__REQUIRED WORK__:
Copy each of the items below word for word, leaving out the pictures.

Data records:
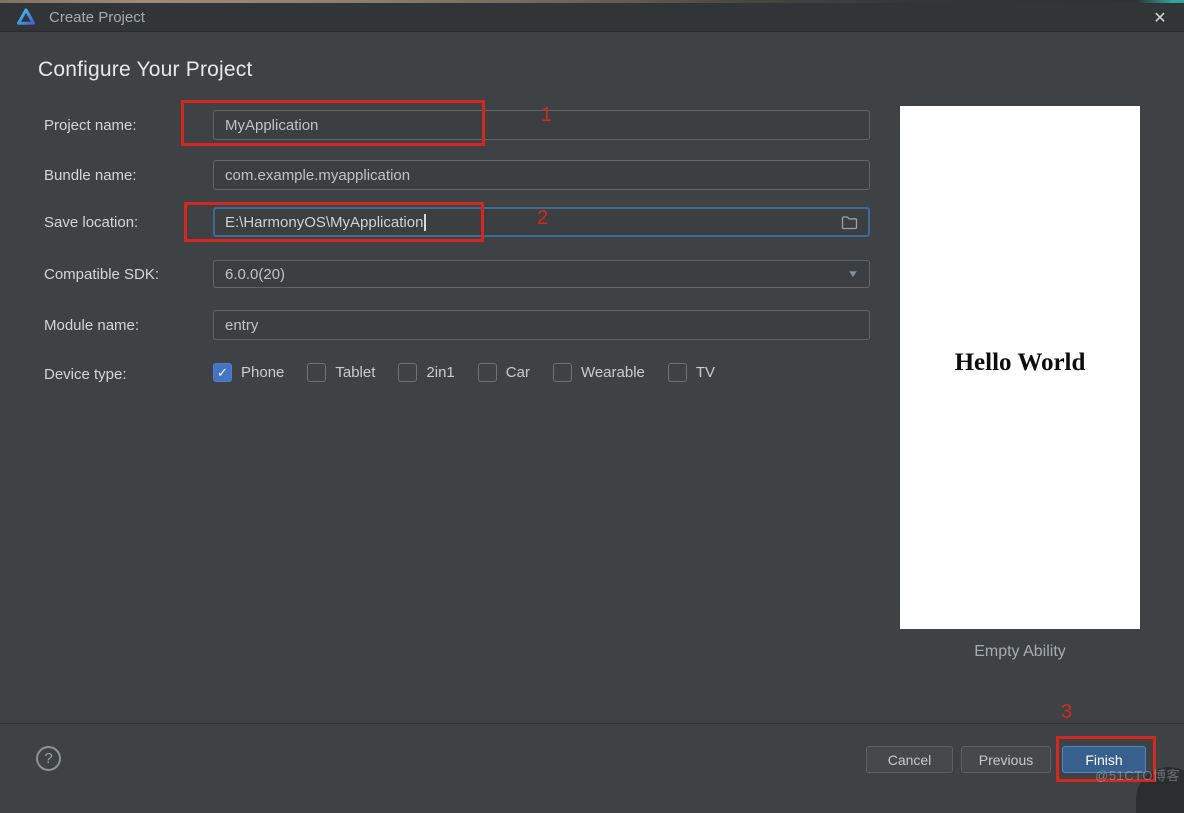 This screenshot has width=1184, height=813. What do you see at coordinates (598, 372) in the screenshot?
I see `device-option-wearable: Wearable` at bounding box center [598, 372].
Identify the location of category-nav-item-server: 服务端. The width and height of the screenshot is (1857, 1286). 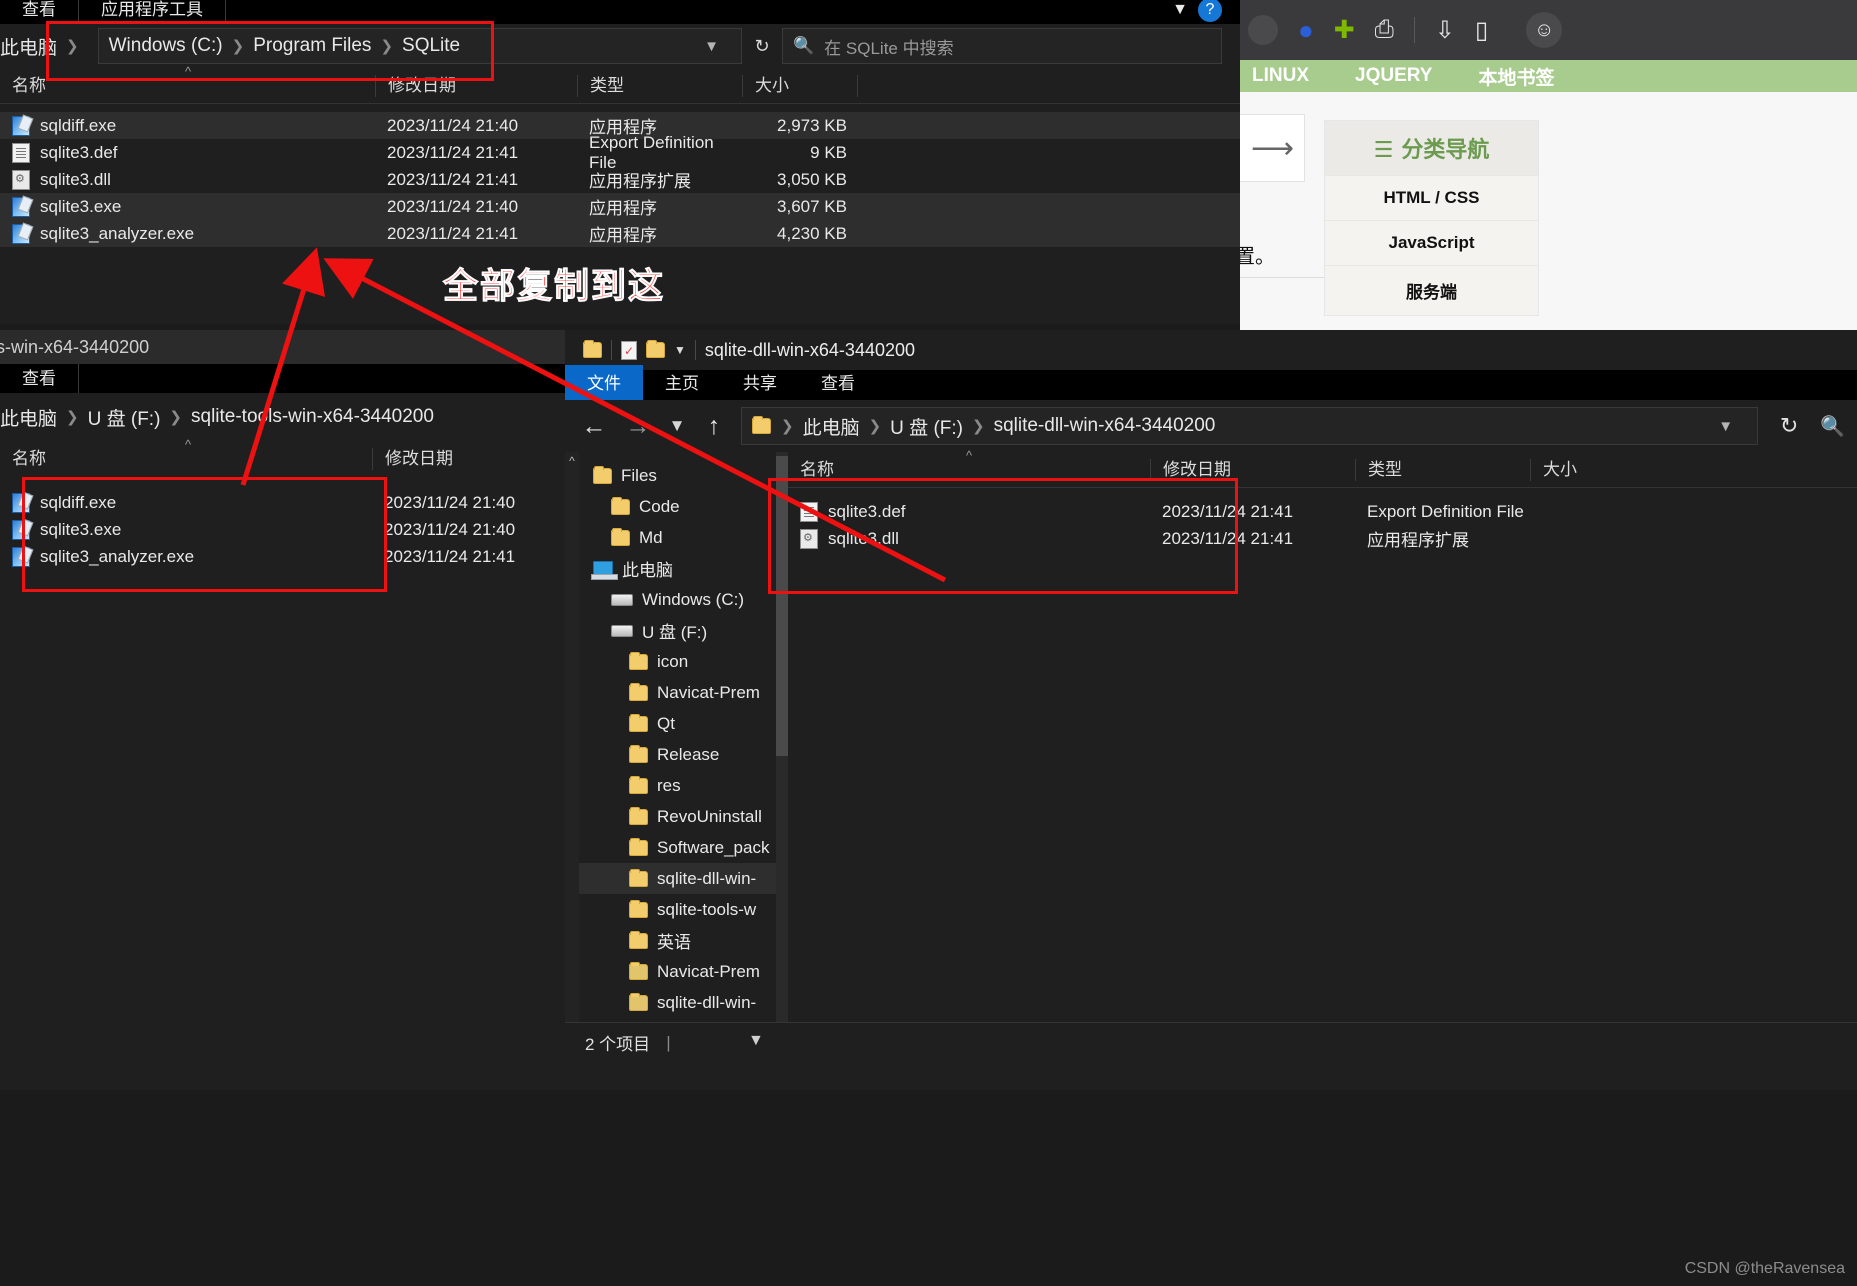
(1432, 290).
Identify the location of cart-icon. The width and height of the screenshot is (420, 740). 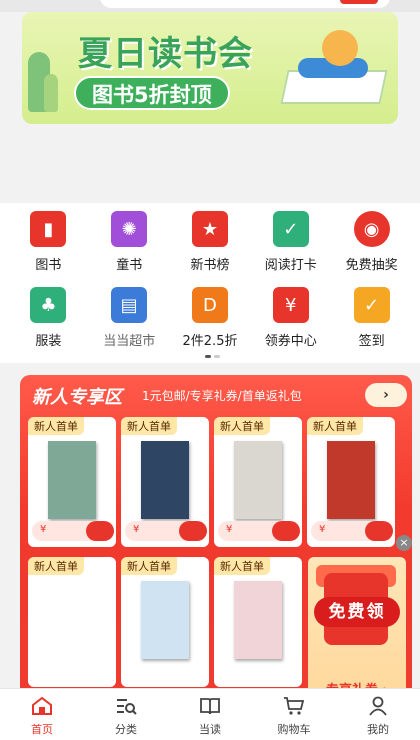
(294, 706).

__EXERCISE ANSWER__:
 This screenshot has width=1184, height=813. What do you see at coordinates (598, 372) in the screenshot?
I see `device-option-wearable: Wearable` at bounding box center [598, 372].
Identify the location of category-nav-item-server: 服务端. The width and height of the screenshot is (1857, 1286). 
(1432, 290).
Identify the location of cart-icon. The width and height of the screenshot is (420, 740). 
(294, 706).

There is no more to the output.